▶ _Consignes de l'exercice_
• A. Dites si chacune des affirmations suivantes concorde avec l'article sur Amsterdam. Répondez par oui ou par non et citez à l'identique les mots de l'article qui tranchent.
(i) En 2030, l'aire urbaine du Stadsregio Amsterdam dépassera les deux millions d'habitants.
(ii) D'après les Nations unies, la moitié de la population mondiale vivra en ville en 2050.
(iii) Amsterdam peut encore s'étendre facilement.
• B. Recopiez tout le passage de l'article sur Amsterdam qui va de « Article d’Emmanuel Tellier » jusqu'à « Amsterdam, métropole pionnière. ».

▶ _Texte extrait_
---------------

Article d’Emmanuel Tellier pour Télérama

Energie, transports, habitat, communications… Révolutionner l’organisation urbaine grâce au numérique : l’idée fait son chemin depuis une dizaine d’années. Avant-goût à Amsterdam, métropole pionnière.

C’est un péril imperceptible, et pourtant il pourrait faire sombrer Amsterdam, ville de carte postale aux canaux quatre fois centenaires, dans un cauchemar sans issue. Ce péril a un nom : le succès. On vient de toute l’Europe pour étudier à Amsterdam, y implanter une start-up ou le siège social de son entreprise — fiscalité incitative oblige. En 2030, c’est-à-dire demain, l’aire urbaine du Stadsregio Amsterdam comptera 600 000 habitants de plus, franchissant le cap des deux millions de citoyens — un huitième de la population des Pays-Bas. Le drame, c’est qu’Amsterdam est déjà une cité saturée. Impossible ou presque de l’étendre davantage, sauf à investir des parties désaffectées de l’immense port industriel (processus en cours dans le secteur de Nieuw-West) ou à bâtir de nouveaux quartiers résidentiels sur l’eau.
Selon les Nations unies, 75 % de la population mondiale vivront dans des villes et des conurbations en 2050. La capitale culturelle des Pays-Bas, laboratoire que l’Europe des urbanistes regarde avec attention, n’est pas un cas isolé. Disons qu’elle est confrontée à une urgence plus criante encore. « Nous avons bien conscience d’avoir le pistolet sur la tempe, mais si ça peut nous permettre de trouver des solutions dont on pourra s’inspirer en Amérique latine ou en Asie, vivons-le comme une motivation supplémentaire. »

---------------

▶ _Données fournies_

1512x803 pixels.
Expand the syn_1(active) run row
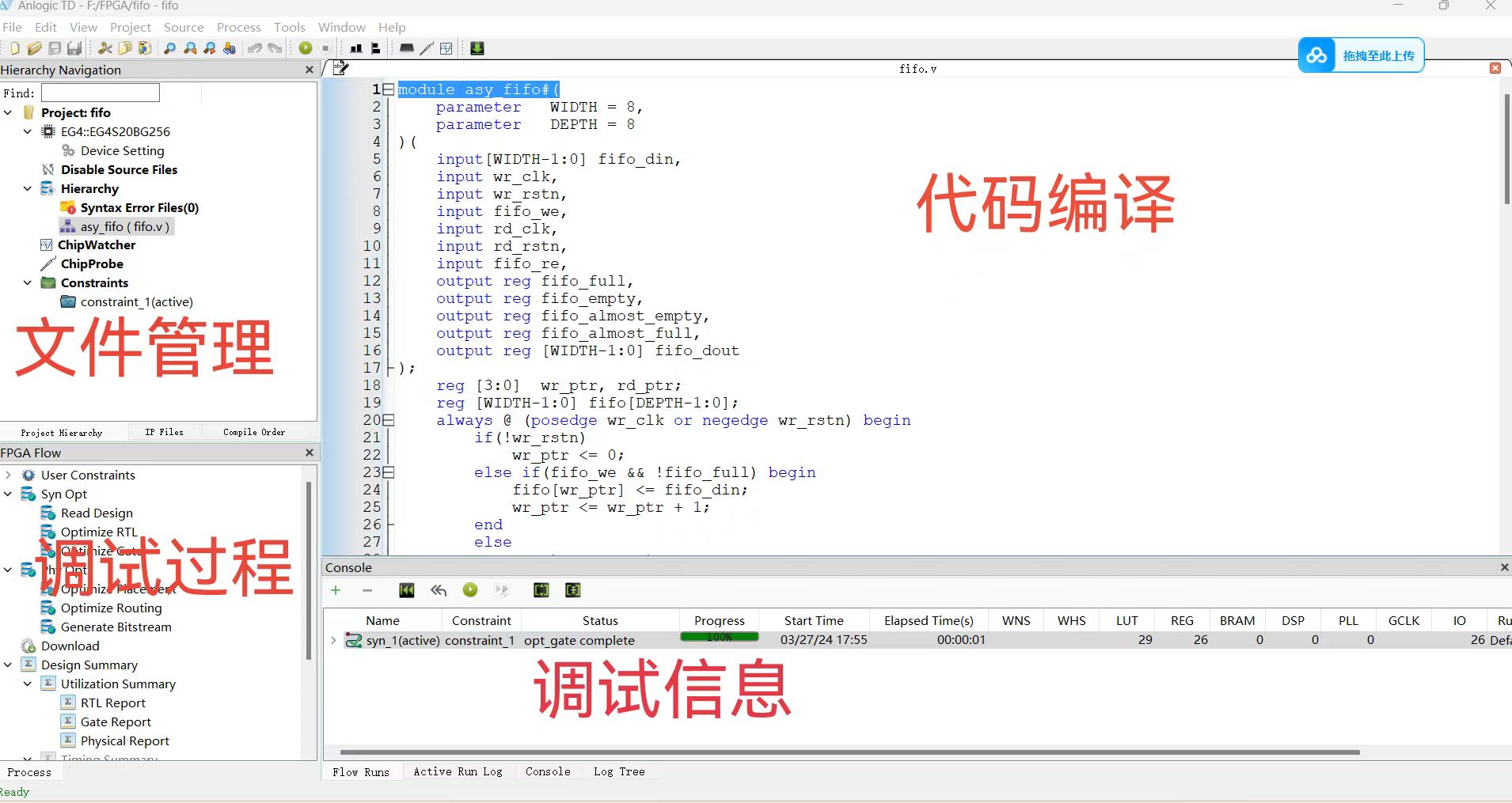click(332, 640)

---------------

▶ _Réponses dans l'ordre_
• A.
(i) Oui : « franchissant le cap des deux millions de citoyens ».
(ii) Non : « 75 % de la population mondiale vivront dans des villes et des conurbations en 2050 ».
(iii) Non : « Impossible ou presque de l’étendre davantage ».

• B.
Article d’Emmanuel Tellier pour Télérama

Energie, transports, habitat, communications… Révolutionner l’organisation urbaine grâce au numérique : l’idée fait son chemin depuis une dizaine d’années. Avant-goût à Amsterdam, métropole pionnière.